Moine rocks – 1 billion to 870 million years old Lower layer
3. Grampian Highlands Cairngorm rocks – 400 million years old Crystalline rocks, interlocking and coarse-grained. Mineralogically composed of quartz and feldspar, which are randomly orientated. Relatively undeformed and approximately 400 mya. Dalradian rocks – 750 – 480 million years old A mixture of rocks which have been intensely folded and metamorphosed. Repeated fining-upward sequences, with coarse-grained sands at the base often with flute casts and tool marks, and fine-grained silts and clays at the top. Hard and re-crystalline in places. Lochranza, Isle of Arran – Greenish tinge to rocks. Fine-grained and re-crystalline. Chlorite mica minerals which are clearly aligned. Ballachulish, Glencoe – dark grey and black in colour, very fine-grained. Re-crystalline muscovite mica minerals. Fine layering visible throughout rock. Tay Nappe Complex overfolds and huge nappes. Locally geology has become inverted. Trend of fold axis is NE to SW, with fold amplitudes of up to 10km from trough to crest.

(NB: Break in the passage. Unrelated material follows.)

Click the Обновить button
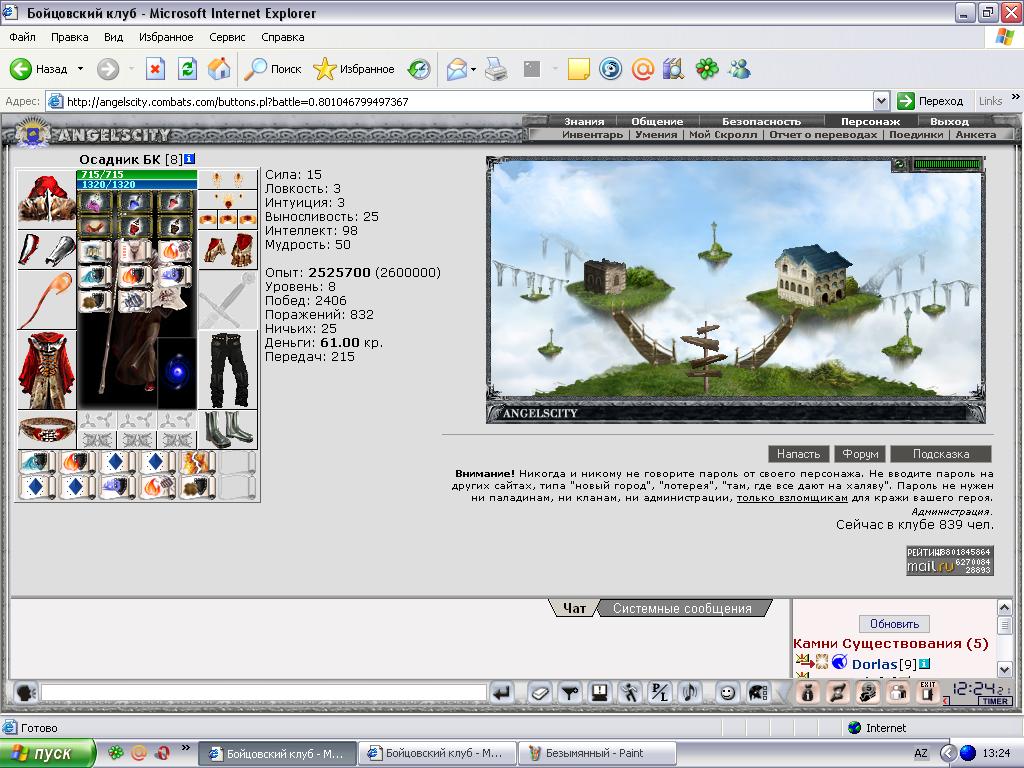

5. Southern Uplands Fossils are restricted to the fine sediments, where dead animal remains would have been preserved by slow accumulation of mud in an oxygen-deficient environment. The most abundant fossils are the graptolites. No fossils occur in the greywackes. Southern Uplands – 470 -420 million years old Rocks have been weakly metamorphosed. Great majority of older rocks are coarse-grained greywackes with smaller amounts of finer siltstones, mudstones, shale, volcanic ash and lavas. Metamorphism of fine-grained rocks (mudstone and shale) has produced slate. Greywacke, a grey, black, dark-green or deep-purplish hard rock, is coarse-grained and poorly sorted. It contains angular fragments of quartz, feldspar, ferromagnesian minerals and igneous and metamorphic rock fragments held together in a dark mud or clay matrix. Low grade metamorphism has re-crystallised the cement to produce a tough hard rock which often looks like an igneous rock. Southern Upland greywackes are divided into 3 main zones, separated by faults that run NE-SW, parallel to the strike of the beds. Overall the beds get younger to the SE. The many NE-SW trending faults all have their downthrow side on the SE. Within each of the 30 or so fault blocks, the oldest beds are on the SE side, but the blocks get progressively older towards the NW. These faults dip towards the NE and get progressively steeper towards the NE.